導入
同じコードを書く仕事でも、自社開発・受託開発・SES では「誰のために・どんな裁量で・どんな技術で」働くかが大きく変わります。就活生が一番悩むポイントなので、丁寧に比べてみましょう。
説明
3つの働き方を、いくつかの観点で並べてみます。
| 観点 | 自社開発 | 受託開発 | SES(客先常駐) |
|---|---|---|---|
| 誰のために作る | 自社のユーザー | 発注元の企業 | 常駐先の企業 |
| 技術の選択 | 自分たちで選べる | 発注元の要望に従う | 常駐先に従う |
| プロダクトへの関わり | 長く育て続ける | 納品したら終わり | 案件で入れ替わる |
| 収益の源泉 | サービスの売上 | 開発の対価 | 労働時間 |
| 働く場所 | 自社 | 自社(一部客先) | 客先が中心 |
自社開発は、同じサービスを長く改善し続けるため、技術の選定やユーザー体験に深く関われるのが魅力です。売上がサービスから生まれるので、「どう良くするか」を自分たちで考えられます。人気企業は競争率が高い傾向があります。

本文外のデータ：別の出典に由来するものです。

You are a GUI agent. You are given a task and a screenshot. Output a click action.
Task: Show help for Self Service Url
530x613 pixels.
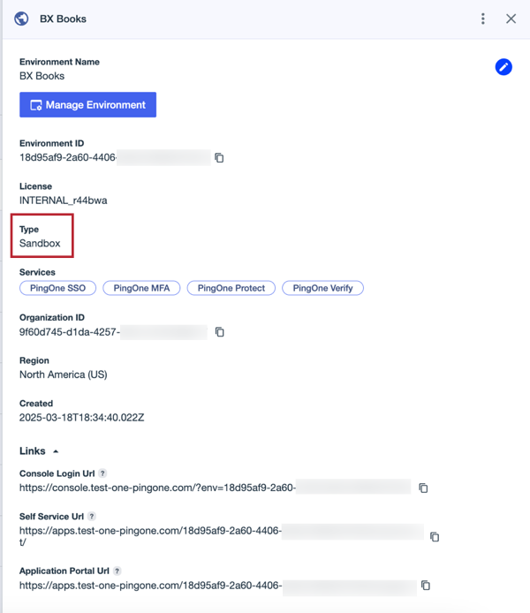click(91, 517)
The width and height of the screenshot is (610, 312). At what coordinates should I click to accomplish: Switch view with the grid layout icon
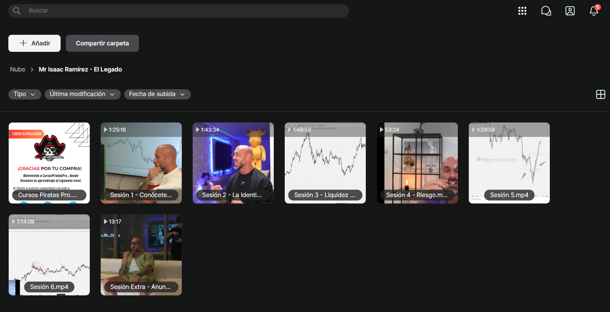[601, 94]
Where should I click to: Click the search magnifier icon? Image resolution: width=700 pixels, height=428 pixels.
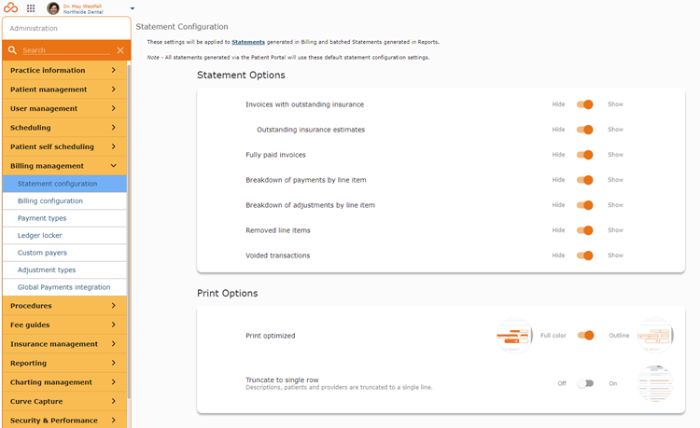(x=12, y=50)
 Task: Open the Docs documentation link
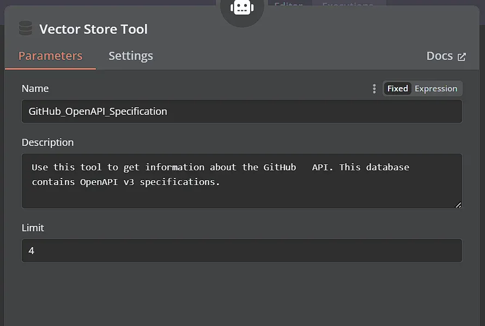click(x=440, y=56)
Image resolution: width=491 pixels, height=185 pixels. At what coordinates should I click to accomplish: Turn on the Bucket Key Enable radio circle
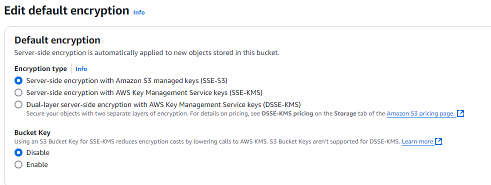point(19,165)
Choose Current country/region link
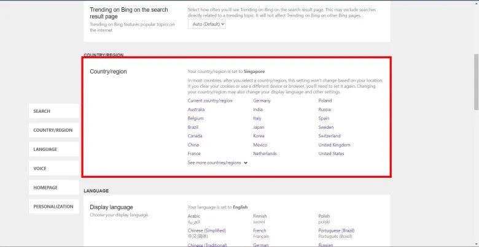The height and width of the screenshot is (247, 479). click(x=210, y=101)
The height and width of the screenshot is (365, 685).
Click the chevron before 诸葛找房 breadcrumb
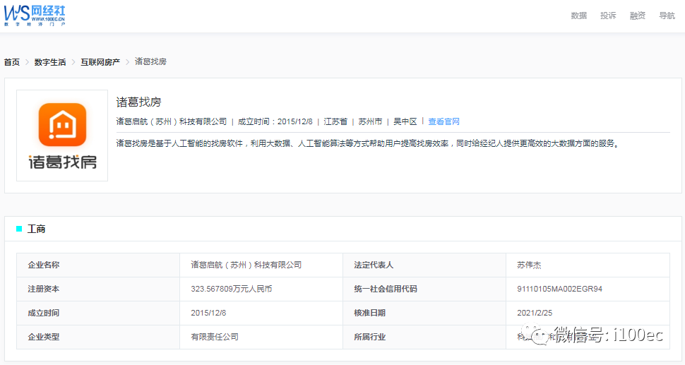tap(128, 62)
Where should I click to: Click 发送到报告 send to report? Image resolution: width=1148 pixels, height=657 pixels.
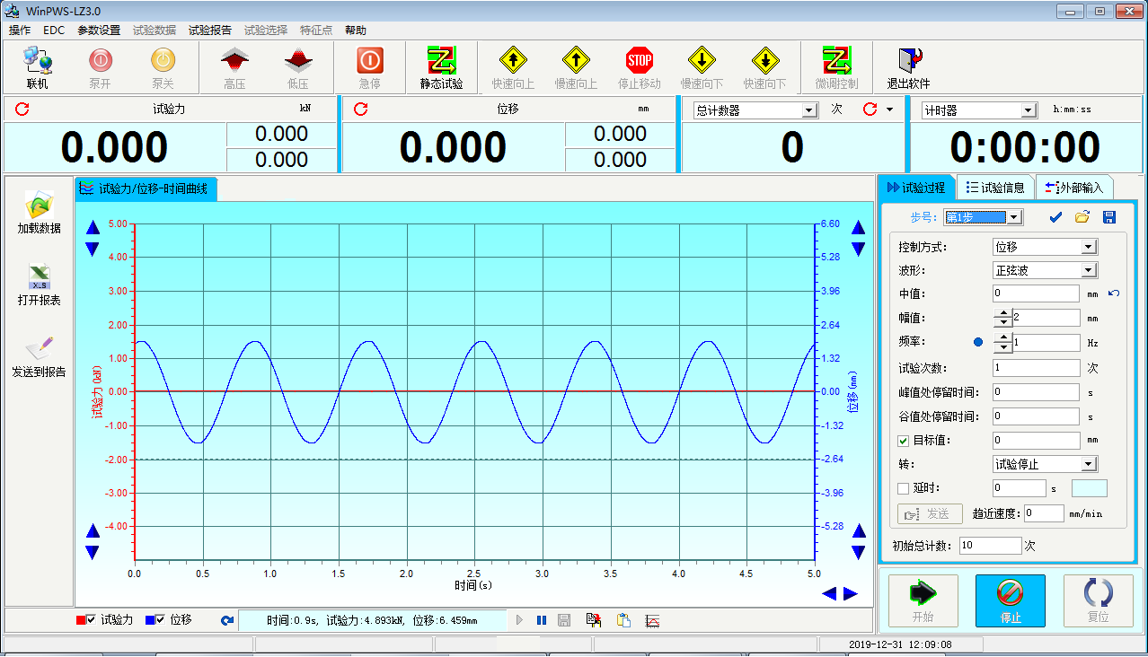(x=40, y=356)
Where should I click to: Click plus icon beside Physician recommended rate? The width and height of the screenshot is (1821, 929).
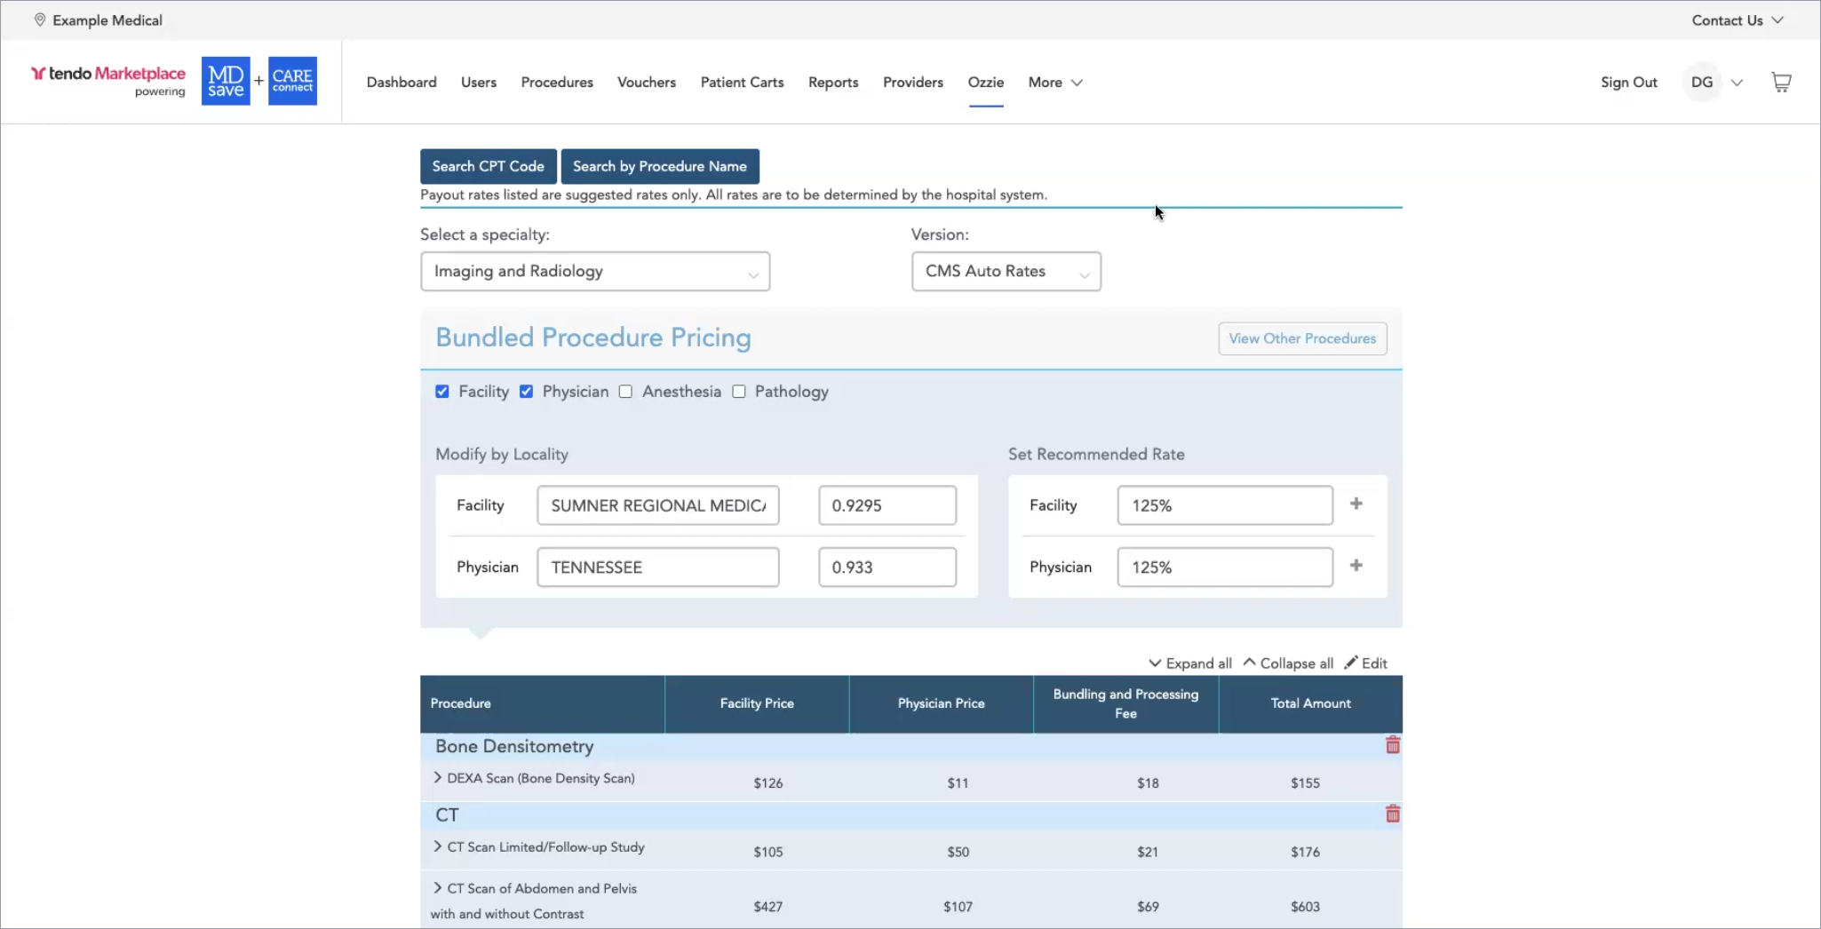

受託開発は、いろいろな業界のシステムに触れられ、要件を整理して形にする力が身につきます。決められた予算と納期の中で品質を出す「プロジェクトを回す力」が鍛えられますが、納期と品質の管理がシビアになりがちです。
SESは、未経験からでも現場に入りやすく経験を積めますが、案件によって仕事内容や技術が大きく変わります。給料の源泉が「労働時間」である点が他の2つと根本的に違い、「どんな現場に行けるか」が会社選びの鍵になります(詳しくはレッスン4)。
読んでみよう
「自分は最新技術を追いたいのか、いろんな業界を見たいのか、まず現場経験を積みたいのか」——この問いに仮でよいので答えを持っておくと、企業選びの軸になります。